Wednesday, September 19, 2007

Implementing Web Self-Service Merely to Reduce Call Volume Can Have Negative Consequences

Companies have implemented web self-service with a myopic focus on call avoidance and deflection, without paying attention to usability, ease of information retrieval, content performance management and customer experience. These issues continue to dog web self-service implementations, according to a 2006 Supportindustry.com survey of contact center, help desk and customer service managers and executives, sponsored by eGain Communications.

The biggest impediment to web self-service adoption is the fact that customers prefer to speak with a live phone agent. The aforementioned issues with web self-service are perhaps driving this preference. While phone channel preference ranked as the top impediment to web self-service adoption with 54% of respondents citing it as an issue, content maintenance ranked second at 37% and difficulty in accessing content ranked third at 36%.

Customers who encounter problems with a self-service session typically escalate their issues to an assisted interaction channel such as email, chat or phone. About half of respondents surveyed (47%) said less than 10% of their self-service sessions are escalated to assisted service, while 30% say between 10% and 25% of these sessions are escalated. At the high end of the scale, 4% are seeing more than 75% of self-service sessions result in escalation. While these escalation figures may seem acceptable, they do not capture customer abandonment of the web site due to bad self-service, which could lead to lost sales and reduced customer satisfaction.

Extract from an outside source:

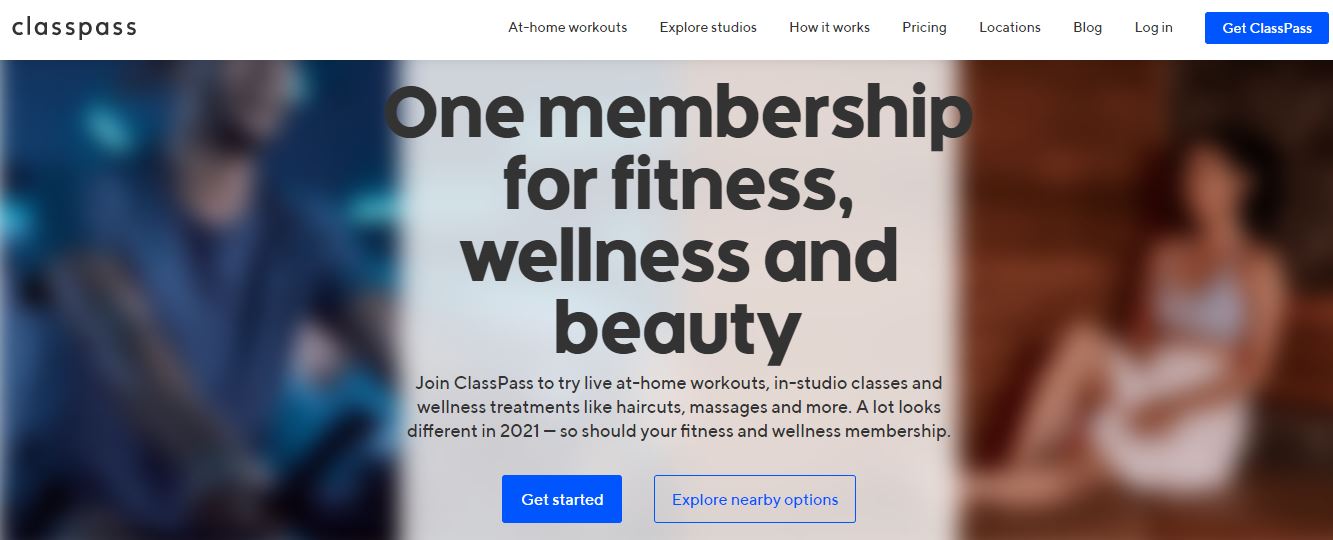Viewport: 1333px width, 540px height.
Task: Click the blue Get started button
Action: pos(562,499)
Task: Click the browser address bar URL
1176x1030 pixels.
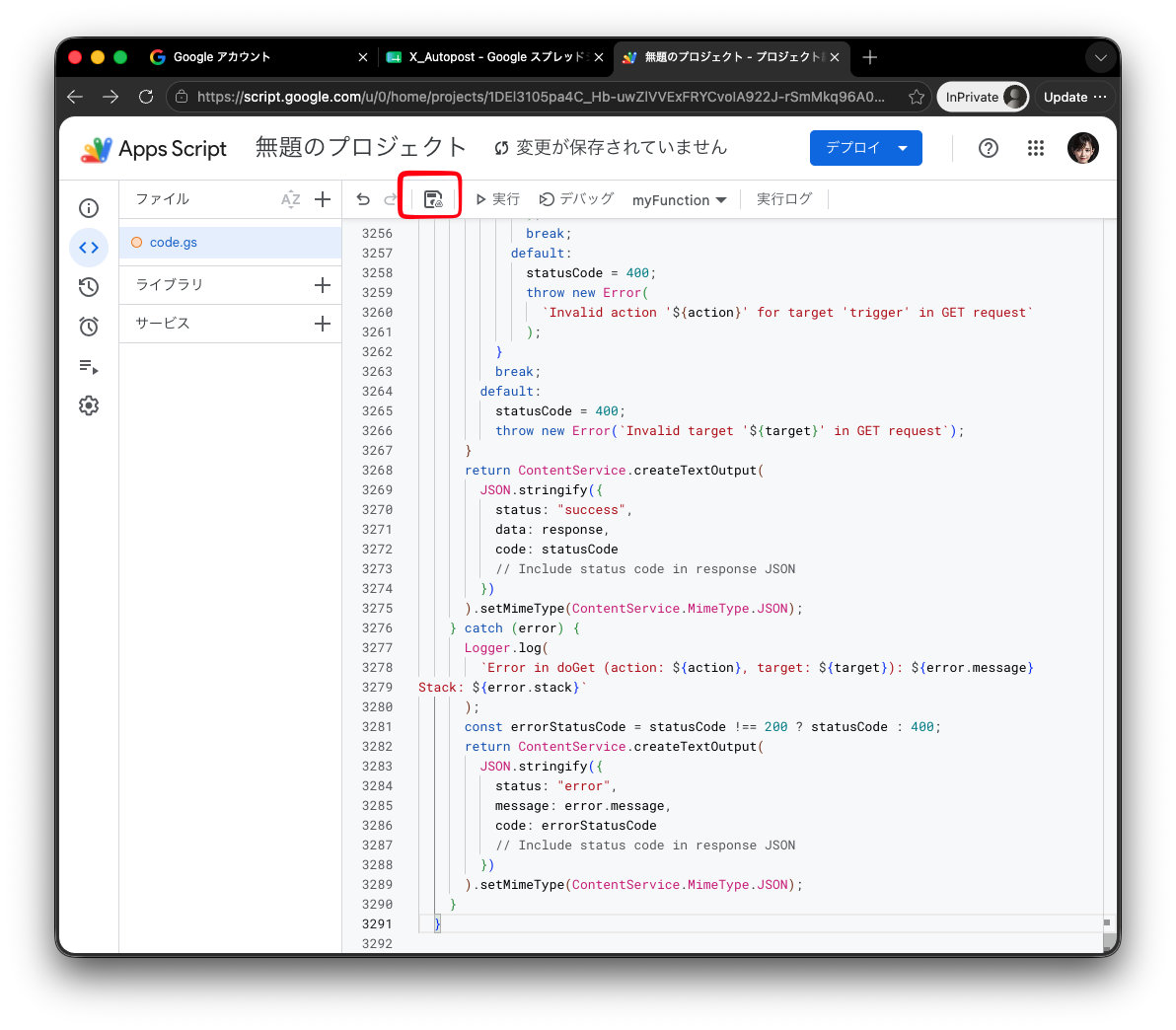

Savvy companies realize that bad self-service is worse than no self-service. They are getting past “me too” customer self-service by delivering exceptional customer self-service experience through innovations such as chatbot self-service and flexible information access methods including guided help. They are reducing the cost of knowledgebase maintenance by leveraging automation for adaptive content management in the form of ongoing content performance monitoring, triggers, alerts and workflows that sustain content relevance and performance.